Steel major AM/NS India has reported a 62.75 per cent slump in EBIDTA (earnings before interest, depreciation, tax and amortisation) in the fourth quarter of 2022 on account of lower shipments and a fall in the sales price.
The company, formerly Essar Steel, had recorded earnings of $162 million (around Rs 1,336.5 crore) during the October-December period, compared with $435 million (Rs 3,588 crore) in the corresponding period of 2021.
Production at 1.62 million tonnes (mt) was lower by 12.1 per cent compared with a year ago because of lower exports following the imposition of a duty from India in May. The duties were removed from the end of November 2022.
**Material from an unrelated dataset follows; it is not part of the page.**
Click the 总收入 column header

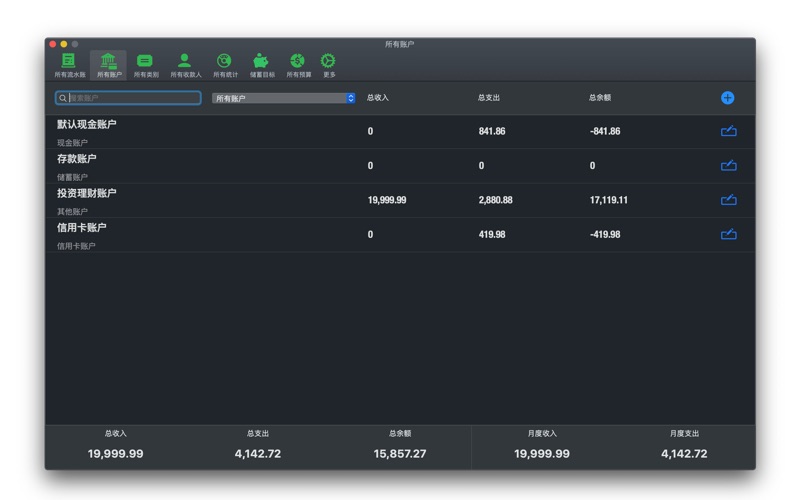pos(378,98)
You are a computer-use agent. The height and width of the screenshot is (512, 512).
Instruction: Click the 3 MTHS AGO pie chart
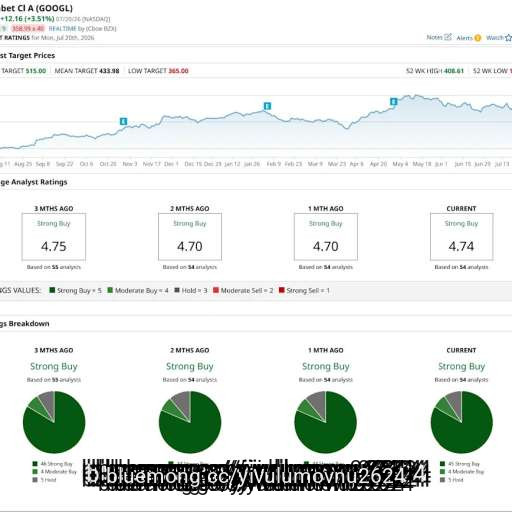54,422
Steel shipment stood at 1.59mt, 8 per cent lower than 1.73mt recorded in the same period of 2021.
On a sequential basis, the EBIDTA showed a downward trend, falling from $204 million in the Q3 of 2022. Shipment decreased 2.5 per cent compared with the trailing quarter.
On a full-year basis, the company where ArcelorMittal holds 60 per cent of equity, recorded $1201 million (Rs 9,908 crore) EBIDTA in 2022, compared with $1996 million (Rs 16,467 crore) in 2021.
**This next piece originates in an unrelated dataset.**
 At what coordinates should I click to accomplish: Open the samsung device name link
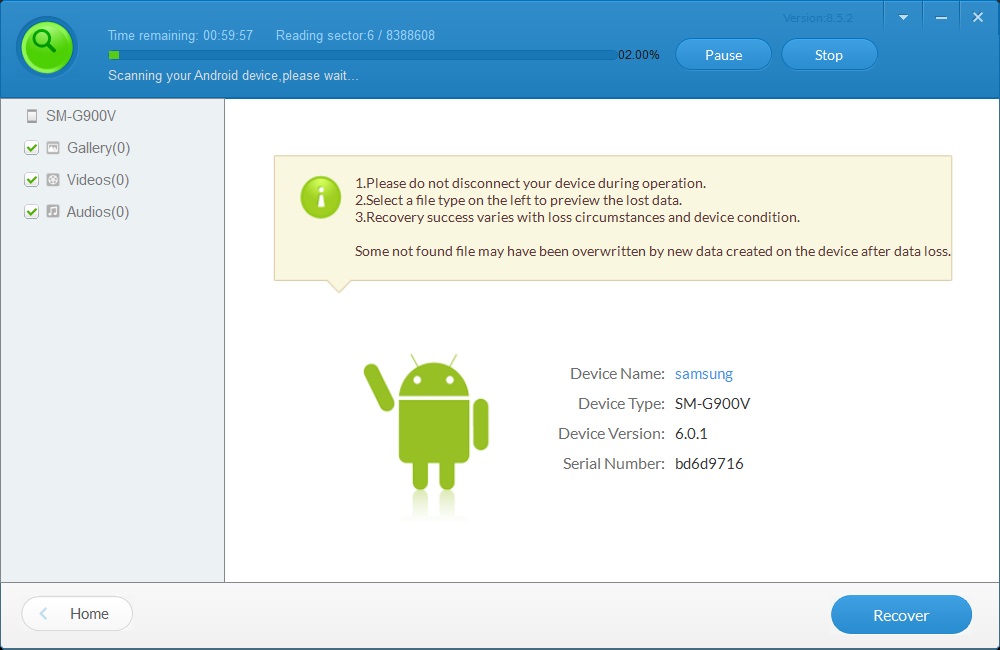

AM/NS India said it is investing $1 billion (Rs 8,250 crore) in value-added downstream units, focusing on demand from the auto sector. They will be commissioned by July 2024.
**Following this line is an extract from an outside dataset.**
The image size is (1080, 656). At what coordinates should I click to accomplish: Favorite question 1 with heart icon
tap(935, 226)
Moreover, the first phase expansion of upstream steel-making capacity to 15mt at Hazira is underway and expected to be completed by early 2026, while de-bottlenecking the capacity to 8.6mt will be ready by end of 2024.
The company said it has completed the acquisition of Essar Group port, power and other logistics and infrastructure assets in India for $2.4 billion.
AM/NS financial numbers were disclosed as part of ArcelorMittal’s fourth quarter and annual results publication. The steel behemoth reported $1,258 million in EBIDTA and $261 million in net income in Q4 compared with $5,052 million and $4,045 million, respectively, in the Q4 of 2021.
Aditya Mittal, ArcelorMittal chief executive officer, said: “Despite the challenges that emerged as the year unfolded, our full-year results demonstrate the benefits of our strengthened asset portfolio.”